17. Respondents repeatedly engage in these or other types of transactions after receiving a Reg SHO Buy-In Notification from their clearing firm and these transactions caused the buy-in date to be reset. These transactions were executed approximately every 13 settlement days until the options positions either expired or were closed out. This course of conduct enabled Respondents to maintain impermissible short positions in a number of Reg SHO threshold securities for extended periods of time.

(end quote)

Every day , day after day, I look to see if NovaStar Fiancial Series C Preferred shares have been removed from Threshold Securities. It took five consecutive days of over 10,000 fails when it was listed on July 31, 2007. It remains there without interruption. This is a small company. There are 2,990,000 shares.

Why did you grant a specialist's application to sell naked shorts of these shares -- NFI Series C?
http://www.nyse.com/regulation/memberorganizations/Threshold_Securities.shtml?date=20070827)
(quote)
From time to time, upon application from a NYSE specialist to continue to fulfill its obligation to maintain a fair and orderly market pursuant to NYSE Rule 104, a temporary exemption from the close out and/or borrowing requirements of Regulation SHO, 17CFR 242.203 (b)(3), may be recommended by the New York Stock Exchange and granted to the NYSE specialist in the security, by the Securities and Exchange Commission. The temporary exemption would normally last no longer than 30 days but may be renewed, depending upon the particular circumstances. The fact that a NYSE specialist has been granted an exemption will initially remain confidential to protect the NYSE specialist's position in the subject security.
(end quote)

This anonymous specialist gets a special exemption from you.

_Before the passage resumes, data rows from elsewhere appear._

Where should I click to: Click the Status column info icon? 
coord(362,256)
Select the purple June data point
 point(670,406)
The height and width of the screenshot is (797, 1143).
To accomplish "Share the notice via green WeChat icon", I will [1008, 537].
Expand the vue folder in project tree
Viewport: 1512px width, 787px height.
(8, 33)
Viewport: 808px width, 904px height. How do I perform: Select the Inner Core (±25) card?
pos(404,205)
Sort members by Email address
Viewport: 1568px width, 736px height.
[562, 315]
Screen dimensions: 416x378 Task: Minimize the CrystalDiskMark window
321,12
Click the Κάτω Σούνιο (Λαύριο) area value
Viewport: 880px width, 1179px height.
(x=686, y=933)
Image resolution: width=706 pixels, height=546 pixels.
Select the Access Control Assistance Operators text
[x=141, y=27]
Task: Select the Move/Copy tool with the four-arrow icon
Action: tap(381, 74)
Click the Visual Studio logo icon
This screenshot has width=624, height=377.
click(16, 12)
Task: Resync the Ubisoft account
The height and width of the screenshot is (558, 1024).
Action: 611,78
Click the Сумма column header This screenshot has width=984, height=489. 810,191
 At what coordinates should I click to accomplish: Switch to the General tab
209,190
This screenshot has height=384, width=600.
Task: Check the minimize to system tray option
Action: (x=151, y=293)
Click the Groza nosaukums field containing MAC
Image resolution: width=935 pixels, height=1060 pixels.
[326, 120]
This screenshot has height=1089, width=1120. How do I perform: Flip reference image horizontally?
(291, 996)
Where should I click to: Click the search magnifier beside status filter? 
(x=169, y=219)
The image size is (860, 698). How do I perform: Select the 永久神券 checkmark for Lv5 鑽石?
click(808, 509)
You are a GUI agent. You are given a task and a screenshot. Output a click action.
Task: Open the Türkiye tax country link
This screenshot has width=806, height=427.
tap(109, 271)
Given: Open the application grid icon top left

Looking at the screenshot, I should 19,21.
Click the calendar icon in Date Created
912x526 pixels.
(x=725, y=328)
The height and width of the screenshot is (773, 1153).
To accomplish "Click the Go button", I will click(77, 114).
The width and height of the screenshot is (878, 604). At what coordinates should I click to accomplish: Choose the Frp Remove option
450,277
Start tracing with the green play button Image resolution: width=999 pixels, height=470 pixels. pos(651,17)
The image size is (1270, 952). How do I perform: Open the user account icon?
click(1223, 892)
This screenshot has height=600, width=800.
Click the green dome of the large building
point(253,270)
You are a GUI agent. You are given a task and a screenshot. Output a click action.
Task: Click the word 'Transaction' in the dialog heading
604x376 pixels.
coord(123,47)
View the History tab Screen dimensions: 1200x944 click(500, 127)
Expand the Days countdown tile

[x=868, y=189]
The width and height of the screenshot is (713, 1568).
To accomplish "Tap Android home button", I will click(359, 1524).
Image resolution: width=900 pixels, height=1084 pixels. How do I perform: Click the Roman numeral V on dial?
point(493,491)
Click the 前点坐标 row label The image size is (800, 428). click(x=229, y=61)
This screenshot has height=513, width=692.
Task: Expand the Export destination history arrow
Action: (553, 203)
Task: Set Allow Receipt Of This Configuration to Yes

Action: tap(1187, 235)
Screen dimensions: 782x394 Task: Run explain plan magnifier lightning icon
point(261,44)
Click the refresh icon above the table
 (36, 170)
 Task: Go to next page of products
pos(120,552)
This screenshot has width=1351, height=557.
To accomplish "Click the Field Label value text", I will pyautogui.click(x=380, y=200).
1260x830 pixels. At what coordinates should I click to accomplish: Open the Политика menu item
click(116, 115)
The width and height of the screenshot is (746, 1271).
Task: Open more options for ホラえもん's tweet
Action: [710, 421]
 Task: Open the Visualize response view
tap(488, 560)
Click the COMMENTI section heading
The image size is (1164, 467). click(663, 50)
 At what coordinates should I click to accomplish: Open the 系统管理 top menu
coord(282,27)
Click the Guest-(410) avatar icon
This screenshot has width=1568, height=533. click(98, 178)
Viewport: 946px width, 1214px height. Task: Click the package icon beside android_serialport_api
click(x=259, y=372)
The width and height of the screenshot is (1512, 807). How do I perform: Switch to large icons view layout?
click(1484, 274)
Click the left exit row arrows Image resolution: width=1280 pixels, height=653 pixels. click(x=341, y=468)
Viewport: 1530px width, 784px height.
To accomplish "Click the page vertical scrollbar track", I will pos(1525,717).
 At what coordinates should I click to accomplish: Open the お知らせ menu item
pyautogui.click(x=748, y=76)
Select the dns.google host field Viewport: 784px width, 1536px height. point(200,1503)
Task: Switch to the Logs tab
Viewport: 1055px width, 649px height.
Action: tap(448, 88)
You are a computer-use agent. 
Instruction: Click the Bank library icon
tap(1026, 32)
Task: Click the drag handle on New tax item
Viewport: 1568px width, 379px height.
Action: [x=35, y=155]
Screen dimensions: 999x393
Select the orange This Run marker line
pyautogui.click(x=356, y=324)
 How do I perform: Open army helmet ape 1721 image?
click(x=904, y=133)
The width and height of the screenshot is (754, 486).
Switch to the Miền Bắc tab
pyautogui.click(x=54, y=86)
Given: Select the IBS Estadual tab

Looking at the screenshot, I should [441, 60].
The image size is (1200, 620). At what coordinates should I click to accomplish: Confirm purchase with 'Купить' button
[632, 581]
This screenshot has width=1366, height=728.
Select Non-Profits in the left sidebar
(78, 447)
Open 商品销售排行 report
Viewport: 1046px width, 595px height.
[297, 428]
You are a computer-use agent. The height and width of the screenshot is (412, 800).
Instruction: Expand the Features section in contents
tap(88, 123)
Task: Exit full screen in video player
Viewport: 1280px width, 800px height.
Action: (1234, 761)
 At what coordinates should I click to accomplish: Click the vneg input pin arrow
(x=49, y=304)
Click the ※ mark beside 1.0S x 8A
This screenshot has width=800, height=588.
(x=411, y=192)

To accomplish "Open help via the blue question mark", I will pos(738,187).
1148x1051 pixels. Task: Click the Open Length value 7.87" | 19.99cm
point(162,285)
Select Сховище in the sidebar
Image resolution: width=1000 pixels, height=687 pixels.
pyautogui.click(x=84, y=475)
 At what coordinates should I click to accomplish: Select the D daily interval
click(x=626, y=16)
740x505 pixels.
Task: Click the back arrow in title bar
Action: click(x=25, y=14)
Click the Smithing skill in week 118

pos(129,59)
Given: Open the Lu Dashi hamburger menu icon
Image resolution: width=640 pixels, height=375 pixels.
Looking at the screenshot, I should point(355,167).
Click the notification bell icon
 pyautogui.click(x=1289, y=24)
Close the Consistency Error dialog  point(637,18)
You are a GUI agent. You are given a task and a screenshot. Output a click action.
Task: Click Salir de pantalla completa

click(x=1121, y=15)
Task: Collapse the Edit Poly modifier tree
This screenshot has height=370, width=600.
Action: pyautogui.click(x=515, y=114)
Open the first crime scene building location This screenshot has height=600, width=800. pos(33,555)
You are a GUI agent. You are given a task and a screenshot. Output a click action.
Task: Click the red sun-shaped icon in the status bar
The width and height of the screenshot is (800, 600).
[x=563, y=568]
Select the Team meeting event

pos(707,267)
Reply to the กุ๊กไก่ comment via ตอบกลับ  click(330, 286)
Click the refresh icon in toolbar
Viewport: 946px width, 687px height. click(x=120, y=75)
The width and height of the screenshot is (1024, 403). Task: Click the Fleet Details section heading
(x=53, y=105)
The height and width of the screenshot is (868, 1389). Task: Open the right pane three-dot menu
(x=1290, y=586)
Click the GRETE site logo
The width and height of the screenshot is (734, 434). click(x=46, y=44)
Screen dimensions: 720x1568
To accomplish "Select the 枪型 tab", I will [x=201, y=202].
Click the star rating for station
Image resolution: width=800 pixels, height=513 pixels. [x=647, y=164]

Please, eliminate this assistance to that specialist. It hurts the small company, it hurts the private investor. It is not fair. The share price will be orderly on its own, going up and down as news, dividends, sector perception dictate. As it should be.

I think I understand why the market maker desires to make a market. Therein lies the problem. There already is a market, but it doesn't suit him. The price of any share should be governed by supply and demand derived from how well the company is performing and how well it is being perceived to perform in the future. Simple and fair.

This calls for transparency. Publish daily the number of naked short sales.

Further in Senator Bennett's speech he offered this simple remedy: (quoted here)
Secondly, I think there ought to be a rule which says a broker cannot be paid a commission on a short sale until the shares are delivered. Back to the business model. The broker sells $5,000 worth of stock. He can do it every day. He can get $5,000 every day, without ever having to cover the stock, and he gets a commission on making the sale. So if you say, no, there will be no commissions paid until the stock is delivered, you will have a significant impact on stopping this activity. (end quote)

Excellent.

Investors have asked you to enforce the Securities laws of 1933-34. When you failed on this, you failed your directive. Issuing companies have asked you to enforce our Security laws.

It is not possible to enforce the law without penalties. It should hurt those that misunderstand the rules as much as their breaking the law hurts the investor that follows the law.

You can end this debate. Now.

Thank you for your time in considering my appeal to you.